In einer solchen Situation sei es wichtig, dass man alle persönlichen Gefühle beiseiteschieben könne, sagt der 51-Jährige. «Man muss rational funktionieren.» Statt an den giftig riechenden Rauch zu denken, müsse der Aufbau der Logistik möglichst rasch und fehlerfrei vonstattengehen. Zuerst werde abgeklärt, ob Personen in Gefahr sind. An zweiter Stelle kommt der Selbstschutz und dann das Löschen. «Wir konnten schnell sicher stellen, dass sich das Feuer nicht weiter ausbreitet», erinnert sich Spinnler. Abseits des Geschehens bekam man davon nichts mit. «Es kann von aussen schwierig sein, nachzuvollziehen, warum die Feuerwehr schon seit zwei Stunden im Einsatz ist, und es immer noch brennt.»
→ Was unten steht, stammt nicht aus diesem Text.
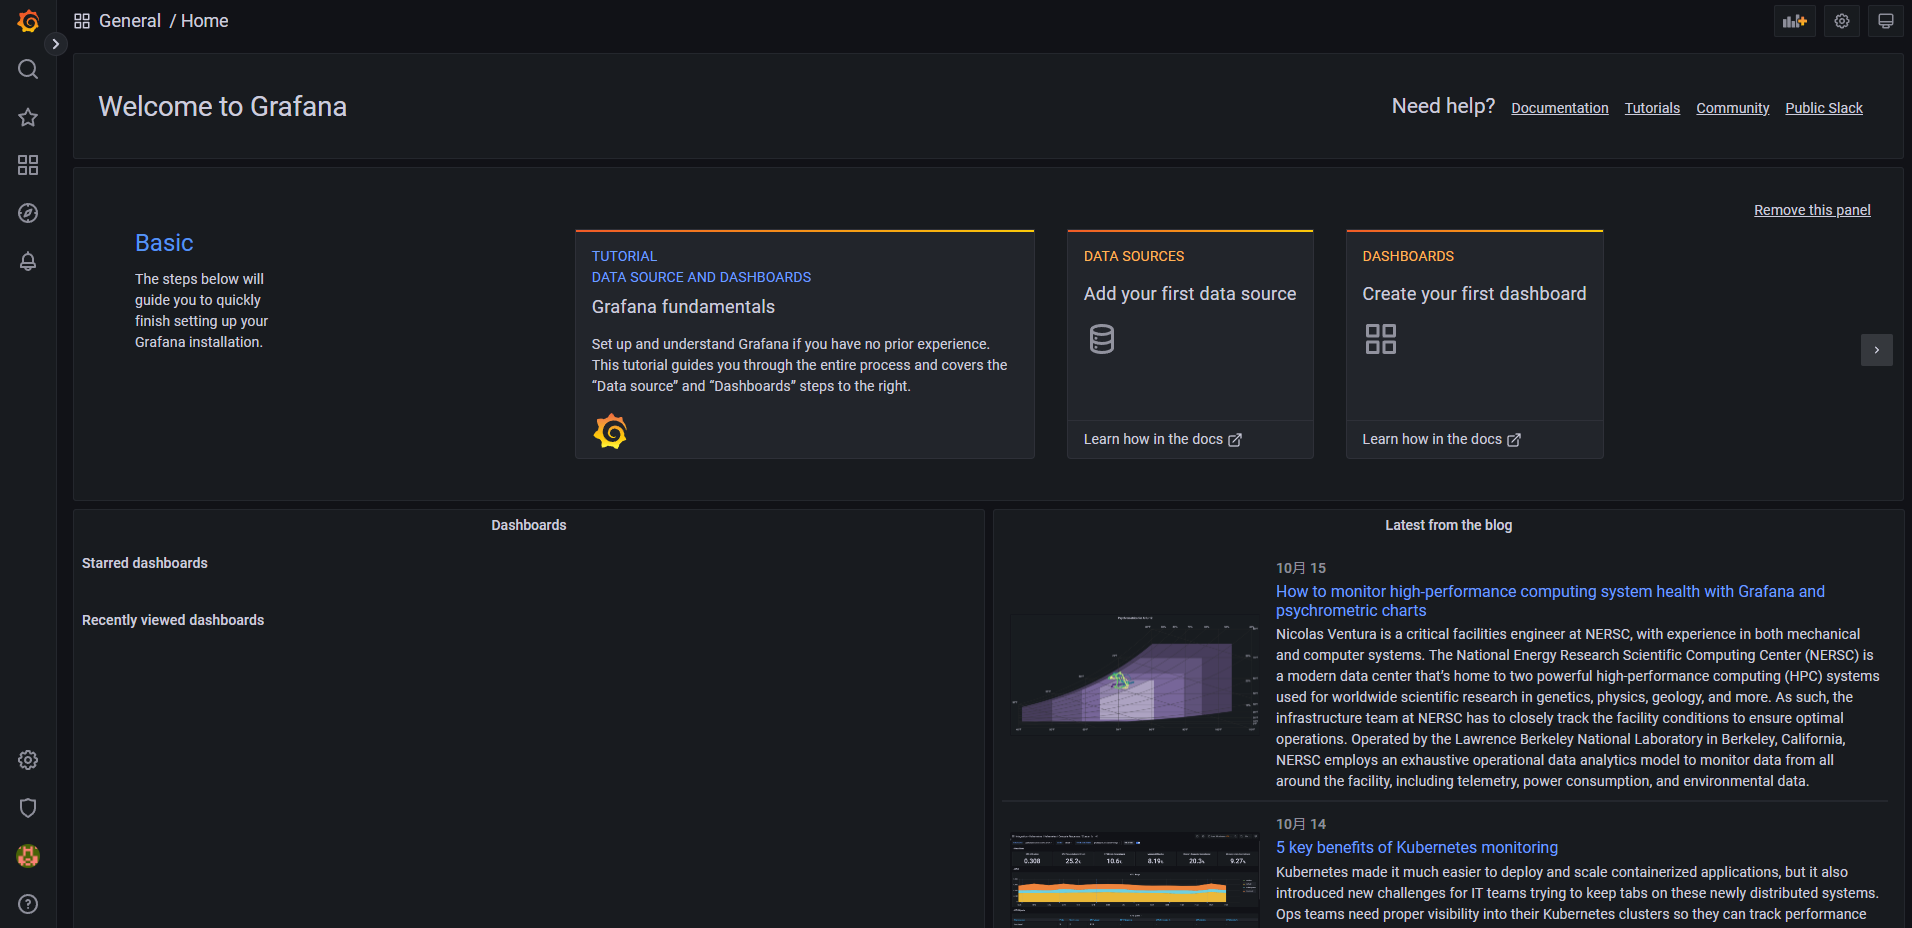Click the user profile avatar
1912x928 pixels.
click(28, 856)
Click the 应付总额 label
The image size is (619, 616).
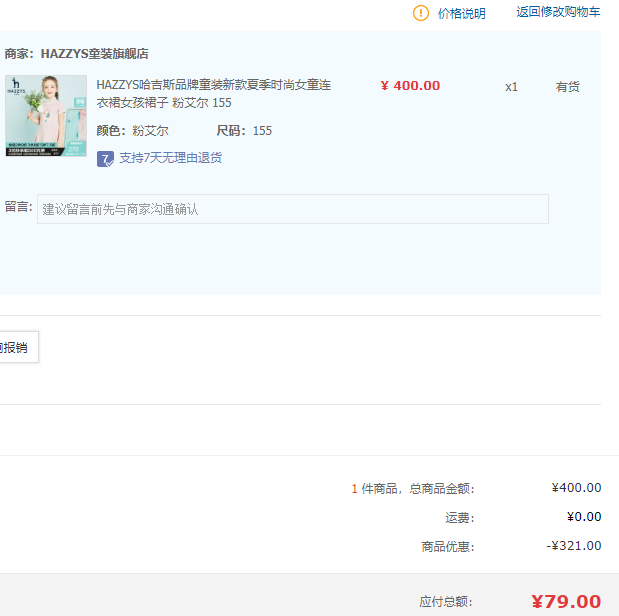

Mittlerweile war der Brand längst Thema Nummer 1 in der Stadt. Der beissende Geruch der verbrannten Eisenbahnschwellen war kilometerweit wahrzunehmen. Erinnerungen an den Schweizerhalle-Grossbrand von 1986 wurden wach. Auch die Verantwortlichen beim Hafenbrand erwogen, erstmals seit Jahrzehnten wieder den Sirenenalarm auszulösen, entschieden sich aber dagegen. Stattdessen rief die Polizei die Quartierbevölkerung per Lautsprecher dazu auf, sich in die Häuser zu begeben und die Fenster zu schliessen. Nachdem Messungen keine gefährlichen Schadstoffe angezeigt hatten, wurde am späteren Nachmittag Entwarnung gegeben.

Der Einsatz brachte die Mitarbeiter der Berufsfeuerwehr an ihre Grenzen. Die Abstrahlungshitze des Feuers sei enorm gewesen, erinnert sich Spinnler. Dazu kam der Hochsommer mit Temperaturen von über 30 Grad. Der Gestank störte ihn allerdings nicht so sehr. «Ich wusste natürlich, was da brennt und dass der Rauch sicher nicht gesund ist, aber jeder brennende Fernseher riecht viel giftiger.» Nach gut acht Stunden im Dauereinsatz an der Front wurde der Einsatzleiter abgelöst. Das Feuer war gelöscht, der Brandort musste aber noch längere Zeit überwacht werden.

Kurz nach 22 Uhr war er wieder «daheim» – wie er es nennt – in der Einsatzzentrale der Berufsfeuerwehr und duschte erst einmal gründlich. Seine Schicht ging noch bis zum nächsten Morgen um halb acht. «In dem Job kann man nicht zurückkommen und sagen: Ich bin jetzt müde.» Prompt musste er in der Nacht nochmals ausrücken. «Allerdings nur ein Brandmelder, der losging.»

Auch ein halbes Jahr später ist der Grossbrand im Hafen noch immer präsent in der Erinnerung der Feuerwehrleute. Andere Brandfälle oder Unfälle, bei denen Erwachsene und Kinder ums Leben kamen, gingen einem persönlich aber deutlich näher, so der dreifache Familienvater. Rückblickend kann der langjährige Feuerwehrmann dem Grossbrand auch positive Seiten abgewinnen: «Solche Szenarien kann man sonst immer nur auf dem Papier durchspielen. Es war für uns auch eine Gelegenheit, unsere Abläufe zu testen und die Schnittstellen zu verbessern.»